The savage brain
If you want to know why the arts are important, get a load of what’s happening to the dismal science. The dismal science is what some people, including economists, call economics. My dictionary says that economics is the study of the production, distribution and consumption of goods and services. Throughout the 20th century, this study has been based on the notion that people tend to make economic choices based on what they think is in their best self-interest.
“It’s the economy, stupid.” When James Carville taped that sign to the wall in Clinton headquarters in 1992, he was arguing that people would vote based on what they thought was best for their bank accounts.
But self-interest turns out to be a complicated thing.

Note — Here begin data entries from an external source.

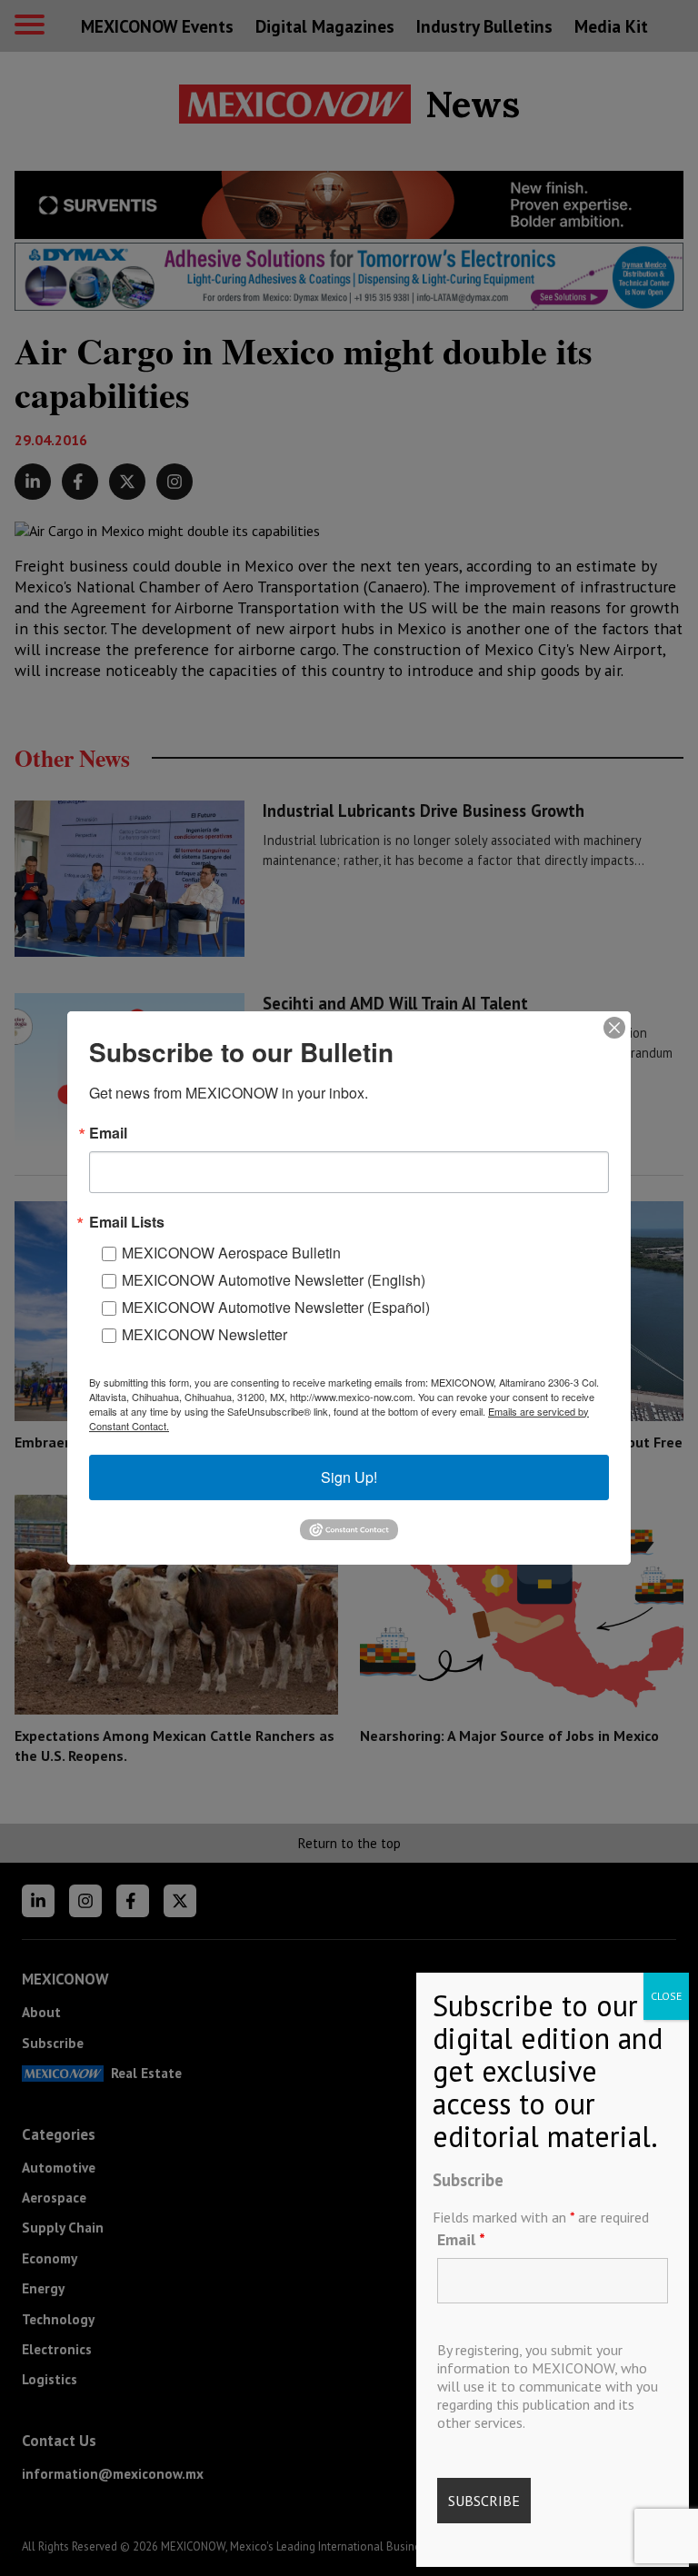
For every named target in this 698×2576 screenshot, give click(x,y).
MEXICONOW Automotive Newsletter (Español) (276, 1307)
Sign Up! (349, 1477)
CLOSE (666, 1996)
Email (461, 2239)
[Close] (614, 1028)
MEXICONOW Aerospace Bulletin (231, 1252)
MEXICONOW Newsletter (204, 1334)
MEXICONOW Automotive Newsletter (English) (273, 1279)
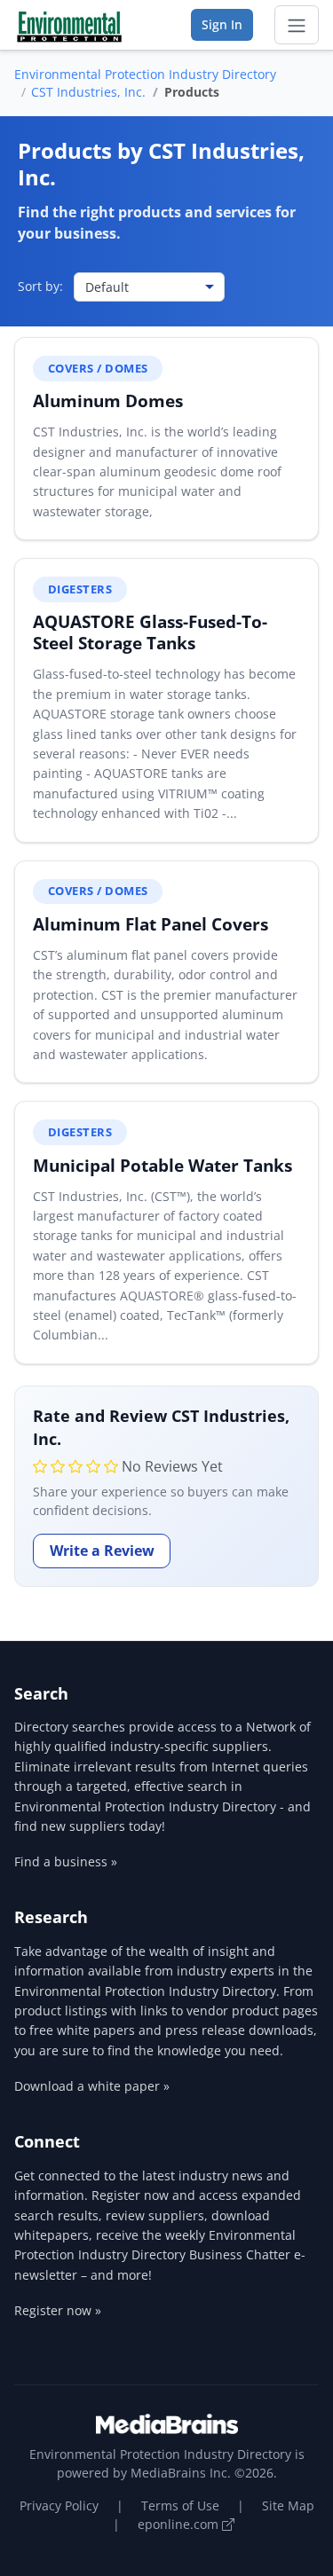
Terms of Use (180, 2505)
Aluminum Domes (108, 400)
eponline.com (180, 2524)
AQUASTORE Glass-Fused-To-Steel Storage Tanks (150, 632)
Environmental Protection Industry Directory (145, 74)
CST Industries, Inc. (88, 91)
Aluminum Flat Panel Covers (150, 924)
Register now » (57, 2310)
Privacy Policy (59, 2505)
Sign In (222, 24)
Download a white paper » (92, 2085)
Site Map (288, 2505)
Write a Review (102, 1550)
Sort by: (40, 286)
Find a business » (65, 1861)
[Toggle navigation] (296, 24)
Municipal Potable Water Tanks (162, 1165)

A recent article in Business Week called “Why Logic Often Takes a Backseat” is about the emerging study of neuroeconomics. Economists have tended to create theories on the assumption that our economic decisions are based on rational thinking associated with the brain’s prefrontal cortex. But if people are discontented or believe that they are being treated unfairly, brain scans show that a small area deep inside the brain called the anterior insula is stimulated. The effect is said to be comparable to smelling a dead skunk. The rational self-interest associated with the prefrontal cortex is no match for this. A more primitive sort of behavior takes over. As Colin Camerer, an economist at the California Institute of Technology, is quoted as saying, “In some ways, modern economic life for humans is like a monkey driving a car.”

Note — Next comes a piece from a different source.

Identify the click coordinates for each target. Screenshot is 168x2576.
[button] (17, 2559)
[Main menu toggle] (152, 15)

If you’ve been late on a credit card payment, received a hospital bill or, for that matter, filled your gas tank lately, you know what he means.
Neuroeconomists are incorporating discoveries made in psychology and neuroscience in their understanding of our economic behavior. They use a technique called functional magnetic resonance imaging to actually see what happens in the brain when decisions are being made. When people have been scanned inside MRI machines, neuroeconomists have found two parts of the brain operating in radically different ways. Rational, long-term thinking takes place in the prefrontal cortex. But for short-term decisions — the impulses demanding immediate gratification — the limbic system takes over.
Neuroeconomics may help explain what happened in the last election. In the weeks leading up to November, many Democrats were confident they would prevail in a close race because, in the end, a majority of people would vote in favor of their self-interest. The Dems constantly hammered on themes that showed how Bush’s economic policies benefited the rich at the expense of almost everyone else. John Kerry spoke directly to our prefrontal cortex.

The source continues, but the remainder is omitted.